— Begin Data provided —

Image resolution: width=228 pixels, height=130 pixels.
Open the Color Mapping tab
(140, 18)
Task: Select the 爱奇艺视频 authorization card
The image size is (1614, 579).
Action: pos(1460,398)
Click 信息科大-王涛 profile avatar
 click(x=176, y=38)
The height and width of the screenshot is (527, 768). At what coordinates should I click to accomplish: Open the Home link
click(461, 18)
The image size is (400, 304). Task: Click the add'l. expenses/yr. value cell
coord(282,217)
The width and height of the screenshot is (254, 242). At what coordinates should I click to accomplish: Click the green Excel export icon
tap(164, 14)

— End Data provided —

Copy all the rows above verbatim, line by line, without altering anything.

Image resolution: width=228 pixels, height=130 pixels.
Open the Color Mapping tab
(140, 18)
Task: Select the 爱奇艺视频 authorization card
The image size is (1614, 579).
Action: pos(1460,398)
Click 信息科大-王涛 profile avatar
 click(x=176, y=38)
The height and width of the screenshot is (527, 768). At what coordinates should I click to accomplish: Open the Home link
click(461, 18)
The image size is (400, 304). Task: Click the add'l. expenses/yr. value cell
coord(282,217)
The width and height of the screenshot is (254, 242). At what coordinates should I click to accomplish: Click the green Excel export icon
tap(164, 14)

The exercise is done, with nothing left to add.